LE DIAGNOSTIC SANS COMPLAISANCE DE L’UNIVERS CARCERAL
Mauvaises conditions du personnel de l’administration pénitentiaire, déficit de prisons, longues détentions provisoires

Les membres de l’Association pour le Soutien et la Réinsertion Sociale des Détenus (Asred) sont sortis de leur réserve pour parler des problèmes de l’univers carcéral au Sénégal. Dans un communiqué parvenu hier à «L’As», ils ont fait part de leurs solutions aux autorités étatiques.
Les mauvaises conditions de vie dans les prisons sont dues en partie au nombre très réduit de magistrats et greffiers. C’est le sentiment de l’Association pour le Soutien et la Réinsertion Sociale des Détenus (Asred) qui, dans un communiqué parvenu hier à « L’As», souligne qu’on inonde les cabinets d’instruction de dossiers et on peut se retrouver avec un ratio d’un juge d’instruction pour plus de deux cent cinquante (250) détenus. Parallèlement, poursuivent les membres de l’Asred, le parquet à qui on transmet le dossier pour faire son dernier réquisitoire afin de permettre au juge de boucler l’instruction et d’émettre des ordonnances de non-lieu ou de renvoi devant la juridiction de jugement compétente a aussi un déficit de substitut du procureur. La conséquence directe, précise le document, c’est que les dossiers sont entassés au parquet et parfois, cela peut durer 6 mois voire plus d’un an.
Dénonçant les longues détentions provisoires dans les prisons sénégalaises liées au mauvais fonctionnement de notre justice, l’Asred a souligné dans son communiqué les solutions que doit adopter l’Etat pour améliorer l’univers carcéral au Sénégal. A l’en croire, les autorités étatiques doivent créer les conditions pour une célérité dans les dossiers d’instruction pour permettre aux détenus d’être édifiés dans leur sort, surtout avec la criminalisation de la drogue, du viol, du terrorisme et l’apparition de nouvelles infractions sur la cybercriminalité et la protection des données personnelles. « Tout est instruction désormais ! La seule solution est les mesures d’accompagnement de la nouvelle carte judiciaire.
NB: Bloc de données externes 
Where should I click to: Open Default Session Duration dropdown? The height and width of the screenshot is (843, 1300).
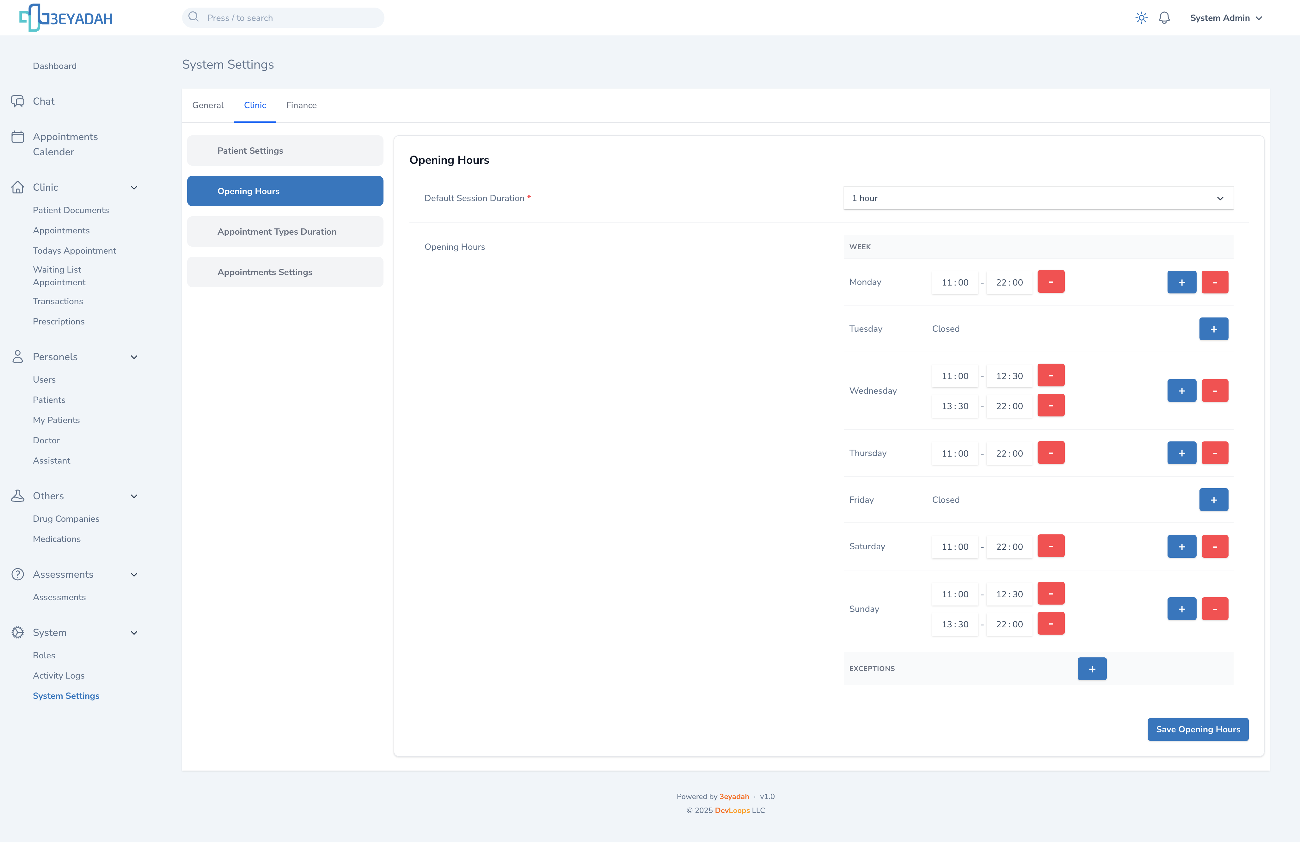(1038, 198)
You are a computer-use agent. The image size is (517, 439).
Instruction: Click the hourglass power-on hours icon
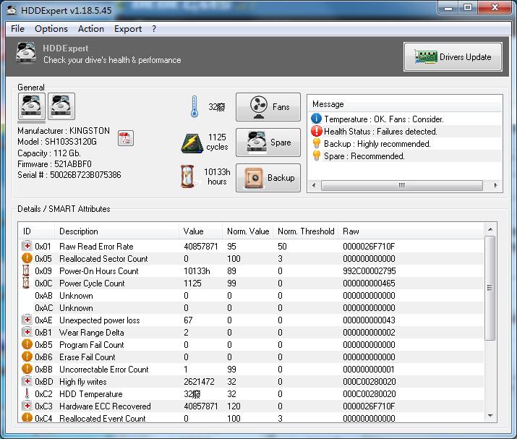(x=188, y=177)
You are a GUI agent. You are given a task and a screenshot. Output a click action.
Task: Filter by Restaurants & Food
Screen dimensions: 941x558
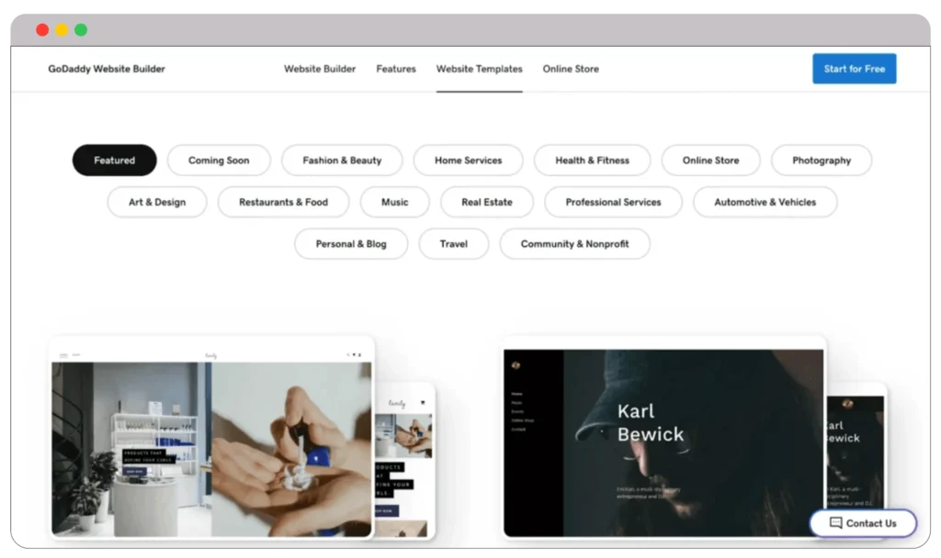pyautogui.click(x=283, y=202)
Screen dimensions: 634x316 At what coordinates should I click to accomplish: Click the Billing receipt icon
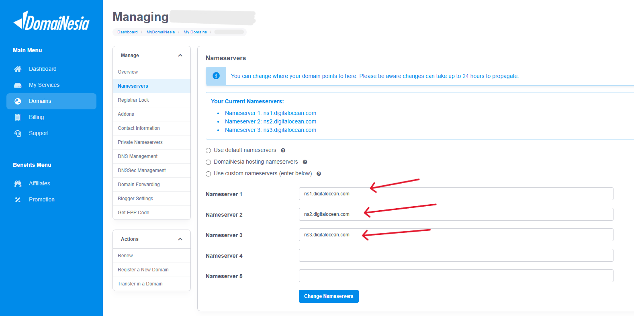(18, 117)
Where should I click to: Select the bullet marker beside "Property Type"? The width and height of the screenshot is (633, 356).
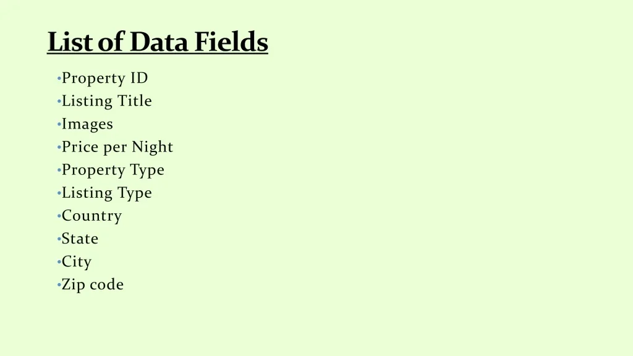click(x=59, y=171)
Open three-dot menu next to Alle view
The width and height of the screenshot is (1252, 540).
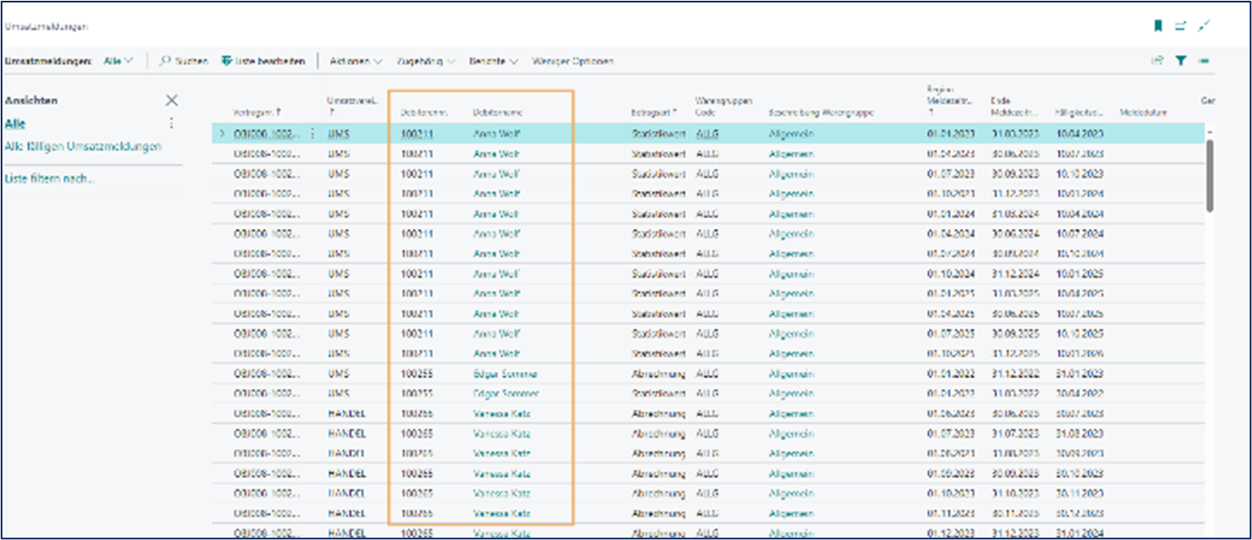coord(172,123)
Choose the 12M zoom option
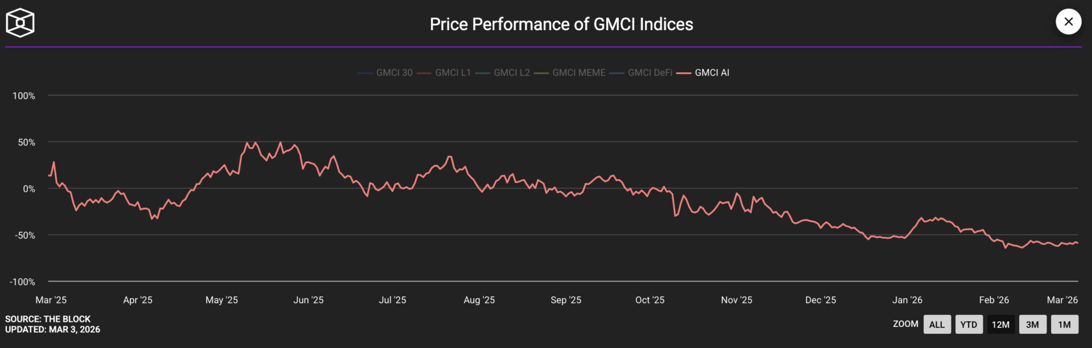1092x348 pixels. (x=1000, y=325)
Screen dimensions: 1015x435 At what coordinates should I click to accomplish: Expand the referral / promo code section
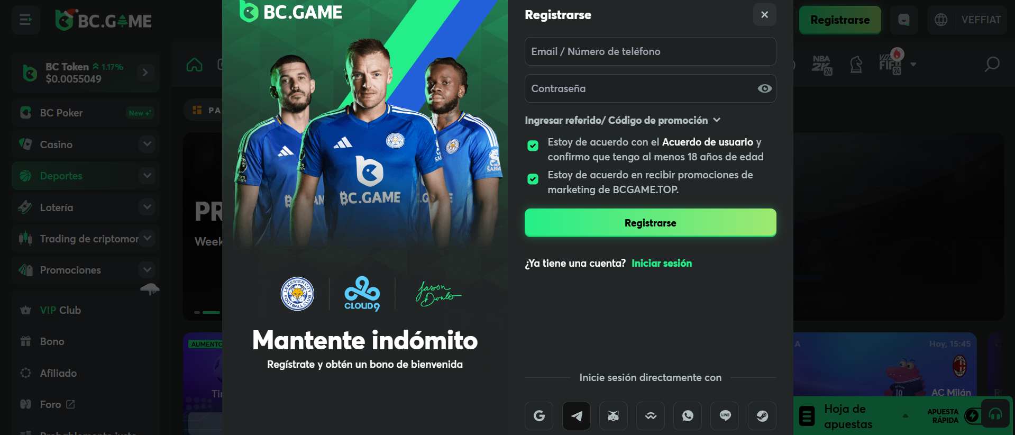coord(623,120)
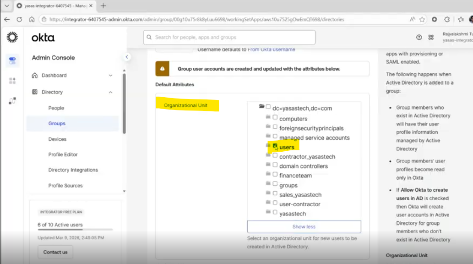Add this page to browser favorites

(x=422, y=20)

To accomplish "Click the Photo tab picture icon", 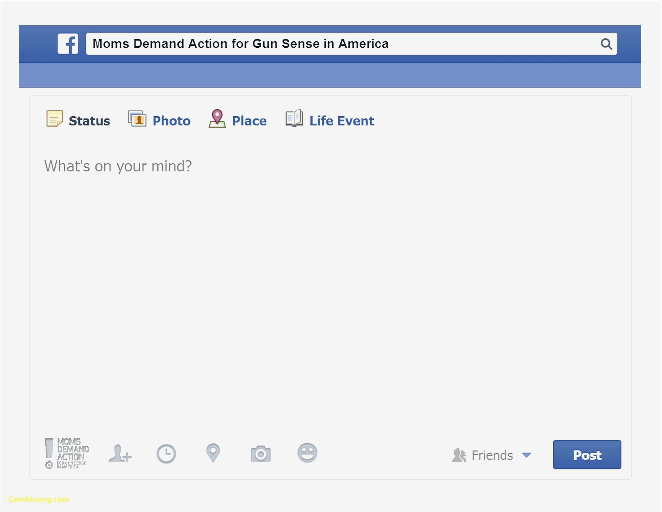I will pos(137,119).
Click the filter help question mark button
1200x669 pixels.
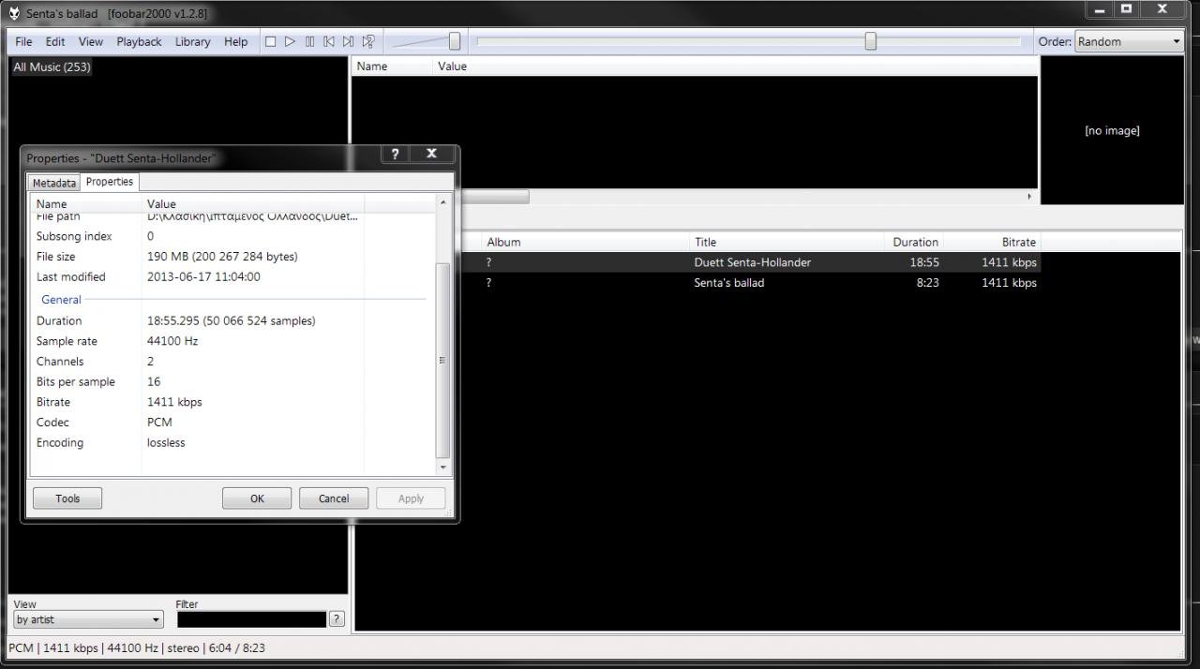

Il s’agit de l’augmentation des cabinets d’instruction et le recrutement de magistrats. On parle souvent de surpopulation carcérale mais la vraie question aujourd’hui est le surencombrement des cabinets d’instruction », préconisent les membres de l’Asred.
D’après eux, le statut du personnel de l’Administration pénitentiaire doit être revu. «On ne peut pas parler de conditions de détention sans parler des conditions de travail du personnel pénitentiaire. Ces braves hommes et femmes doivent être très bien traités au plan statutaire au même titre que les autres corps militaires et paramilitaires. A la longue, ça devient une discrimination de la part de l’Etat et pourtant, la question des prisons revient très souvent. Leur statut est dans les tiroirs depuis 2014. Aux Etats Unis, le personnel pénitentiaire est parmi les mieux payés des Corps en Uniforme, eu égard aux risques encourus dans ce noble métier. L’Etat doit revoir sa politique dans ce domaine, surtout que ce sont des recommandations des Nations unies », ajoutent-ils.
DES EFFORTS CONSIDERABLES EN TERMES D’INFRASTRUCTURES NOTES DANS TOUTES LES PRISONS
Pour les membres de l’Asred, le gouvernement doit construire également de nouvelles prisons aux normes. « L’Etat du Sénégal, depuis l’indépendance, n’a jamais construit de prison. Et pourtant, il autorise les autres pays et les organismes internationaux à construire des prisons sur son sol. C’est vraiment paradoxal. Parmi ces prisons construites, on peut citer celle du Tribunal Pénal International pour le Rwanda à Sébikotane (Tpir), le centre de détention pour les chambres africaines extraordinaires au Cap Manuel: cas Hussein Habré. Et même l’actuelle prison de Sébikotane est financée par l’Union Européenne», signalent-ils.
Toutefois, précisent les membres de l’Asred, ils ont constaté de visu des efforts considérables en termes d’infrastructures dans toutes les prisons qu’ils ont visitées. «Koutal a carrément changé de visage en 2019 avec de nouveaux locaux modernes où chaque détenu à son lit répondant aux normes d’occupation et de couchage (arrêté du ministre de la justice fixant les normes d’hébergement des détenus du Sénégal) soit 1,35 m² par personne détenue pour la surface de couchage. Le volet sanitaire est bien pris en charge avec la possibilité pour les détenus de recevoir des soins gratuits mais aussi des analyses médicales très chères en cas de besoin dans les cliniques privées dont les frais sont payés par les Inspections régionales de l’Administration pénitentiaire. Sans oublier l’installation de cabinets dentaires», informe l’Asred.